The essence of the event is not just "another train", but the appearance of a new regular export point on the map of land corridors in China. Two grain trains were sent to Tianjin in transit through Kazakhstan and the Altynkol–Khorgos border crossing. The shipment is large: 248 TEU in 62 forty-foot containers per train, and the average transit is stated at 20 days.
Why this is important for foreign economic activity and logistics:
- Expansion of the geography of export “gates". Kurgan is a convenient consolidation point for agricultural cargoes and processed products from the Urals and parts of Western Siberia. When there are direct container shipments "from the spot", the business is less dependent on overloaded hubs and long haulage arms to large terminals.

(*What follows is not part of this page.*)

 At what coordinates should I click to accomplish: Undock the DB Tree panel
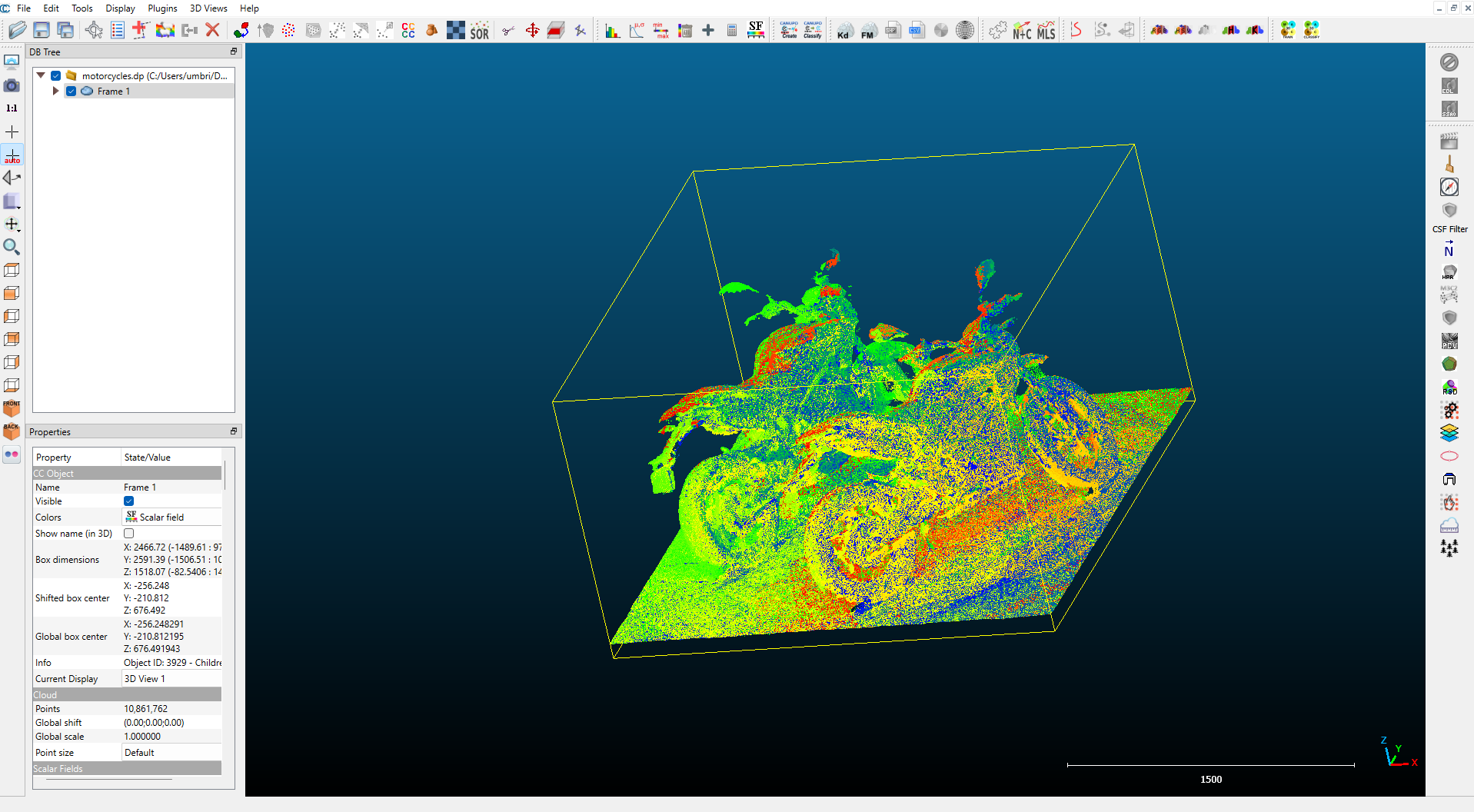click(x=233, y=52)
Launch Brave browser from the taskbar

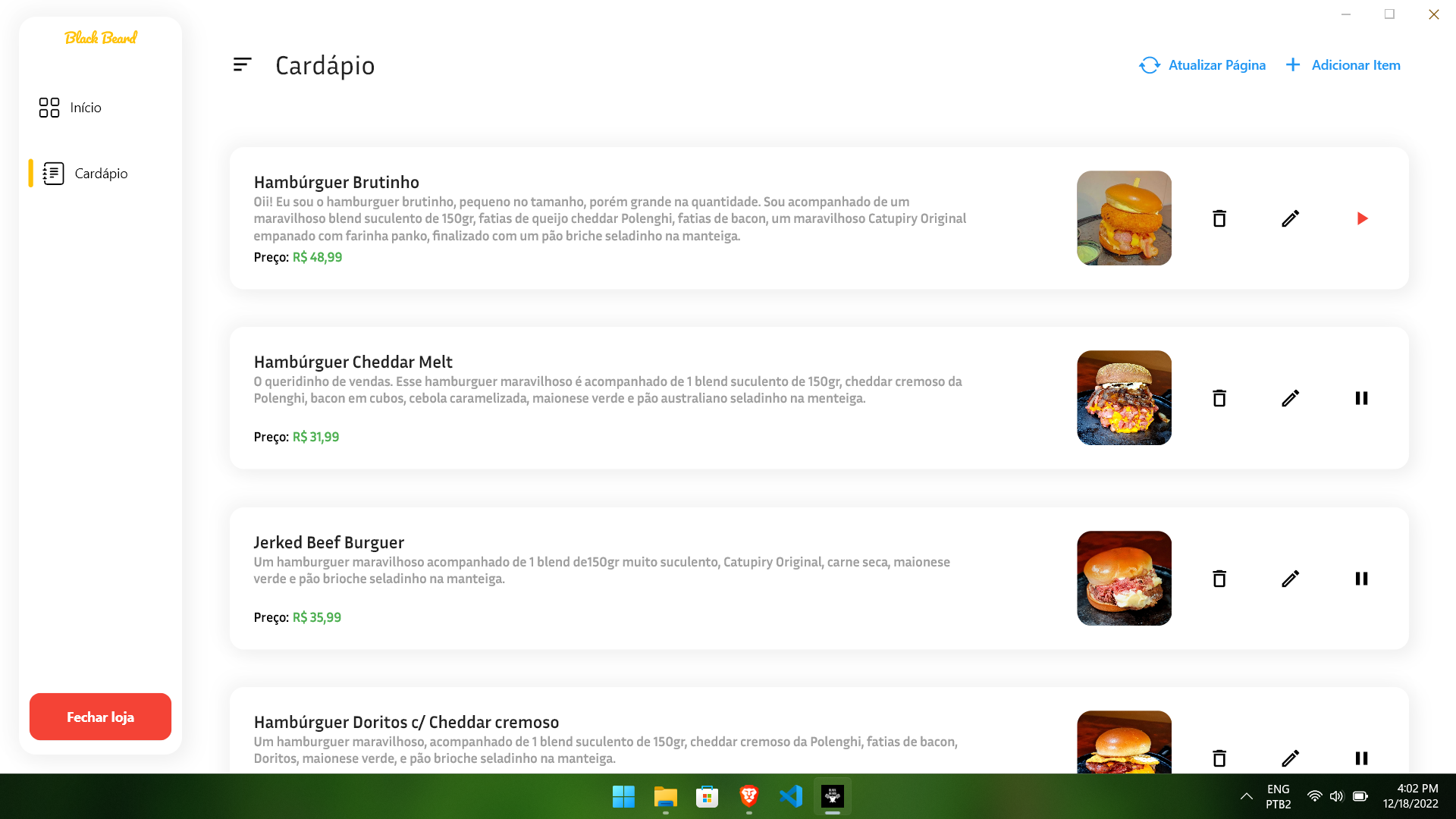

- Grain containerization as a trend. Grain in containers wins where batch flexibility, more precise work with the recipient, and the ability to transport cargo deeper into China without overloading are needed. Tianjin is a major hub where it is convenient to “unpack” container flows further across provinces or into a multimodal through the port infrastructure. (The fact of the appointment of Tianjin and the dispatch parameters are from the official message.)
- The corridor through Kazakhstan and Altynkol–Khorgos is a bet on scale. This crossing remains one of the key land channels in communication with China, but the quality of service always depends on schedules, track connections, terminal operation and “peak” seasons. For cargo owners, the main advantage is a clear route and the ability to plan the chain for a fixed transit window.
- 20 days is a product, not just a number. It is important for the exporter that the declared transit allows:
- it is more accurate to count the turnover of capital (the money in the product is “frozen" less);
- perform contract schedules more stably;
- reduce the need for insurance reserves from the recipient.
At the same time, in practice, the time will depend on the season, queues at terminals and the speed of connecting operations at the border. Therefore, it is important for businesses to fix SLAs in contractual terms and understand where the “bottlenecks" of the route are.
FESCO's plans to develop export and domestic routes from Kurgan are logical: the company is consistently building up its network of container trains and custom services, and the new departure point is increasing competition in the domestic logistics market for export corridors.
What this means for companies that sell to China:
- it makes sense to test container shipments (including food and agro) with consolidation in the region, if previously it was necessary to transport them to distant hubs.;
- it is worth working out in advance the requirements of the Chinese side for documents and phytosanitary (this is critical for agro);
- It is advantageous to consider not only the “per container” rate, but also the full economy: transportation to Kurgan, terminal services, transit, intra-Chinese shoulder.
Bottom line: the launch of the first trains from Kurgan is a small but significant step towards a more “networked” export model, where new departure points reduce leverage and add stability to the market.